_Text section_.
---*---

When designing your space, keep sanitation top of mind by consulting your local health codes and food safety regulations. You’ll likely find strict standards that will dictate your commercial kitchen layout, such as how far food prep areas must be from waste disposal stations, where handwashing stations should be placed, and more.
And don’t just focus on food safety and sanitation. Your commercial kitchen layout should also be designed with the safety of your staff in mind as well. This means ensuring you have proper fire exits, floor drains, smoke detectors, fire extinguishers, and more. In the midst of the COVID-19 pandemic, you may also have to take additional precautions such as adding floor marking to promote social distancing, or adding screens to separate workstations.
Your kitchen design should also take into account how your BOH team will supervise and train new employees.
This is especially important for restaurants with a large kitchen staff where there might be a need for someone like an executive chef to oversee the work being done. If this is the case in your restaurant, consider using fewer walls or partitions, so supervision is easier and staff can easily communicate with one another.

---*---

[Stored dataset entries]
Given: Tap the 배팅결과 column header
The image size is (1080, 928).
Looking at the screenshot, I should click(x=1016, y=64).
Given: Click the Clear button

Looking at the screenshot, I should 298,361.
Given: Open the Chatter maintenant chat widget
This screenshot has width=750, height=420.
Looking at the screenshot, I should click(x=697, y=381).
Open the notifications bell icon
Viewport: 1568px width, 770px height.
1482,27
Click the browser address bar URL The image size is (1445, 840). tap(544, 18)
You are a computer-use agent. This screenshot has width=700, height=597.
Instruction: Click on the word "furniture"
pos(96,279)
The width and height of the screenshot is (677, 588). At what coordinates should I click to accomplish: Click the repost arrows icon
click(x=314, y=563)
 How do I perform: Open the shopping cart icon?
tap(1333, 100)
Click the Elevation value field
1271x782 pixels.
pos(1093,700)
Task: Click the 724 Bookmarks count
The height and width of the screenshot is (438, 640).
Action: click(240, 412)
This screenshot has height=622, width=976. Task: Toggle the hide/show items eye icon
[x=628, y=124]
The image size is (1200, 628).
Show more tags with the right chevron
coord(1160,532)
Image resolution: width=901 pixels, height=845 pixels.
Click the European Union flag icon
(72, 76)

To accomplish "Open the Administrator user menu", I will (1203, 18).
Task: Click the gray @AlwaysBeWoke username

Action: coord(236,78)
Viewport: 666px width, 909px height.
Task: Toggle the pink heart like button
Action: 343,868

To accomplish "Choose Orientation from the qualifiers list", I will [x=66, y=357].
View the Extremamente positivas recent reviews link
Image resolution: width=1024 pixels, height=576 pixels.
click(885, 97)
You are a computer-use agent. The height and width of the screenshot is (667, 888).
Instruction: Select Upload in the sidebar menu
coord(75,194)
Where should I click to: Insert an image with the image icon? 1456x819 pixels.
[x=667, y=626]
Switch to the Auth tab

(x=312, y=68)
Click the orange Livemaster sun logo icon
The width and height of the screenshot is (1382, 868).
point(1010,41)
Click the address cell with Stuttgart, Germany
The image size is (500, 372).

---*---

_Task_. According to the kitchen layout text, why should a restaurant with a large kitchen staff consider using fewer walls or partitions? Answer in one to three sentences.

_Answer to this problem_. Fewer walls or partitions make supervision easier, which matters when someone like an executive chef needs to oversee the work being done. They also let staff communicate with one another more easily.